Kegiatan itu dikoordinasikan oleh siswa dari kelas yang ditunjuk secara bergiliran. Mereka yang menyiapkan acaranya, menunjuk siapa yang tampil hingga menjadi MC dan lain-lain. Jadi siswa punya tanggung jawab dan menyukai kegiatan tersebut.

Saya juga punya tim literasi yang anggotanya berasal dari lintas kelas. Setiap kelas diwakili oleh 5 siswa. Saya selalu mengajak mereka untuk membahas kegiatan-kegiatan yang akan dilakukan. Jadi tidak hanya dari saya, kadang ide kegiatan itu justru datang dari anak-anak.

Apa kiat paling mudah untuk mengajak siswa menulis?

Mencontohkan dulu. Mereka melihat saya, kok bisa ke Jepang, bagaimana caranya? Saya pun kasih tahu caranya yakni dengan menulis. Demikian juga ketika mereka tahu saya bikin kegiatan di tempat lain, lalu saya jelaskan bagaimana caranya, bagaimana prosedurnya, termasuk bagaimana bikin proposalnya.

Mereka anak-anak yang kreatif. Tanpa diajarkan, sudah ada yang bisa bikin film. Mereka sendiri yang membuat skenario, menjadi sutradara, memilih pemain sampai proses penggambilan gambar. Semua dikerjakan sendiri oleh siswa. Jadi kita, guru, cukup menyenggol sedikit. Cukup mencontohkan dan memberi memotivasi kepada anak didik. Misalnya dengan mendatangkan sutradara ke sekolah untuk memancing rasa ingin tahu mereka terhadap film.

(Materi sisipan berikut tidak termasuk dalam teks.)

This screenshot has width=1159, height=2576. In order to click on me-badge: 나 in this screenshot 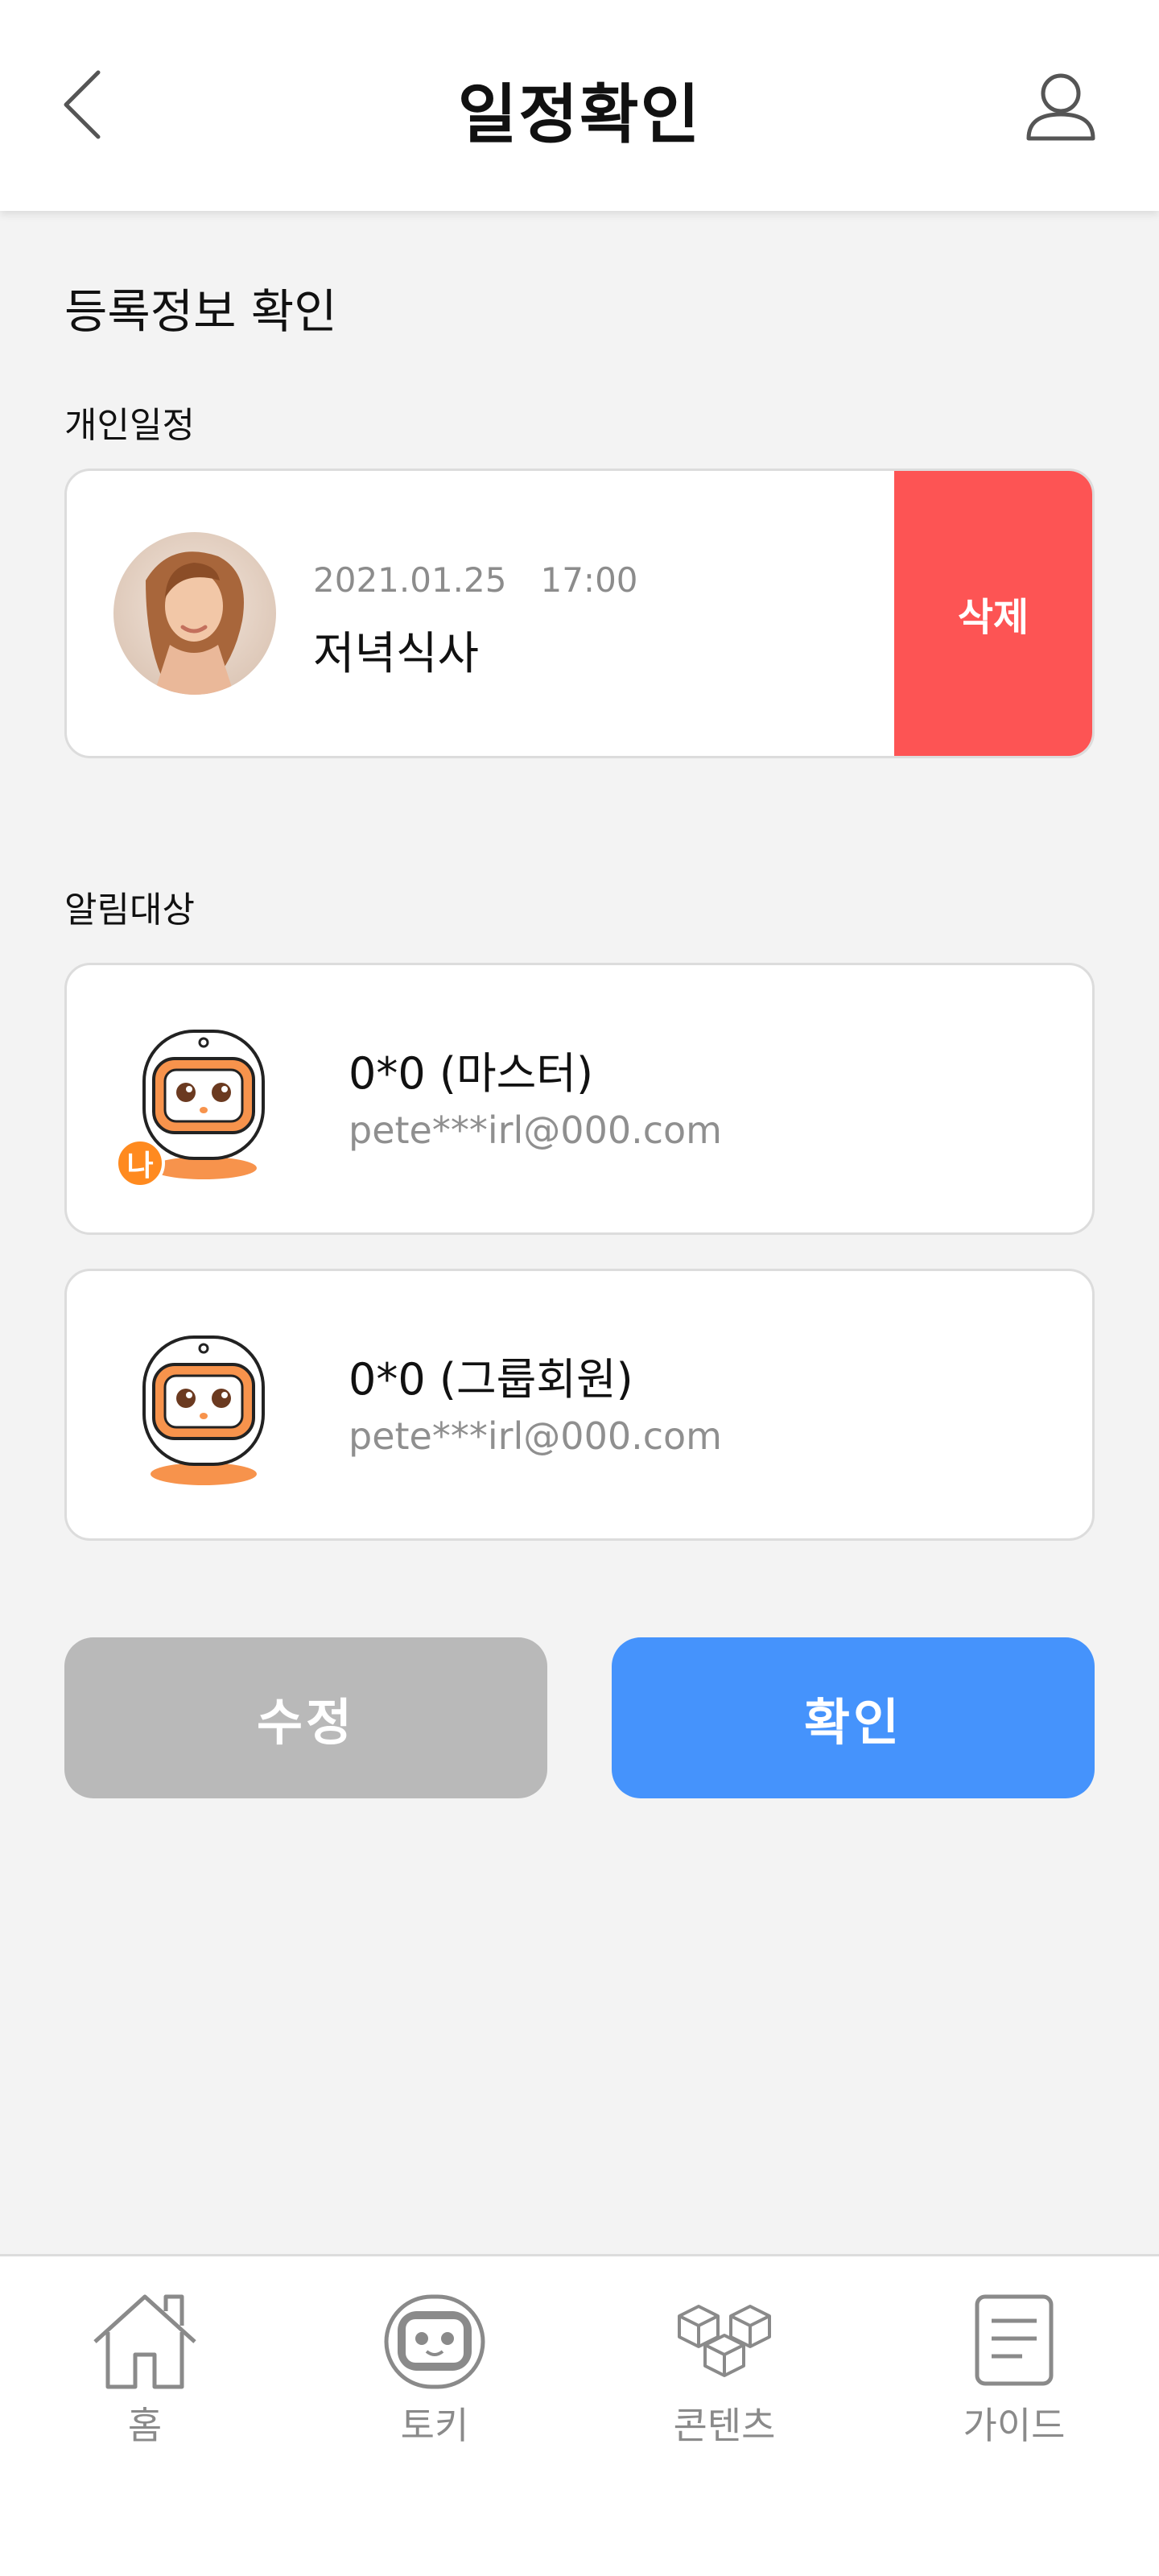, I will do `click(140, 1163)`.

Anda pernah mengikuti kegiatan di TIM?

Sudah sering. Kadang diundang oleh Mas Imam (Imam Ma’arif, Ketua Simpul Seni DKJ), atau Pak Jose (Jose Rizal Manua, sastrawan sekaligus pemilik Galeri Buku Bengkel Deklamasi).

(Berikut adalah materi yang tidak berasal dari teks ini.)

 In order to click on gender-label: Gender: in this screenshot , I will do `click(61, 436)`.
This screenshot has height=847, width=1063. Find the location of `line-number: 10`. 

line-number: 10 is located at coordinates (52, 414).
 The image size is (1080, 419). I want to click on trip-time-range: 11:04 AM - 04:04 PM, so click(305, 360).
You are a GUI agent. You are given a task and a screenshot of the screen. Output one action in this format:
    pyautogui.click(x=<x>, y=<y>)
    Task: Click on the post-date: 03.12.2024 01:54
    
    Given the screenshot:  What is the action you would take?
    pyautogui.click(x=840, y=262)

Pernah mengajak siswa melihat kegiatan kesenian di TIM?

Saya sudah beberapa kali mengajak siswa ke TIM. Biasanya yang saya ajak anak-anak yang punya sifat ingin tahu dan suka menulis. Kepo-nya gede. Pulang dari TIM, kami kemudian membuat tulisan.

Apa pendapat Anda tentang TIM saat ini?

Sebenarnya TIM sudah bagus, sebagai wadah kegiatan kesenian, termasuk wadah belajar bagi siswa. Hanya saja kegiatan-kegiatan yang ada di TIM kurang disosialisasikan ke sekolah. Padahal ketika ada pementasan teater, bisa bekerja sama dengan Dinas Pendidikan. Nanti Dinas Pendidikan yang menghubungi kepala sekolah agar siswanya menghadiri pementasan teater di TIM.

Demikian juga dengan komunitas-komunitas kesenian yang ada di TIM. Saya harap bisa melakukan sosialisasi ke sekolah-sekolah. Karena di setiap sekolah ada eskul (pelajaran ekstrakulikuler) untuk seni. Bisa saja teman-teman komunitas memberikan pelatihan atau menjadi nara sumber kegiatan di sekolah.

Ada pesan untuk siswa atau mereka yang sedang berproses meraih impian?

Melangkah itu tidak langsung ke 10, tapi harus melalui angka 1, angka 2. Untuk meraih segala sesuatu membutuhkan proses. Dengan proses yang baik, maka hasilnya juga akan baik.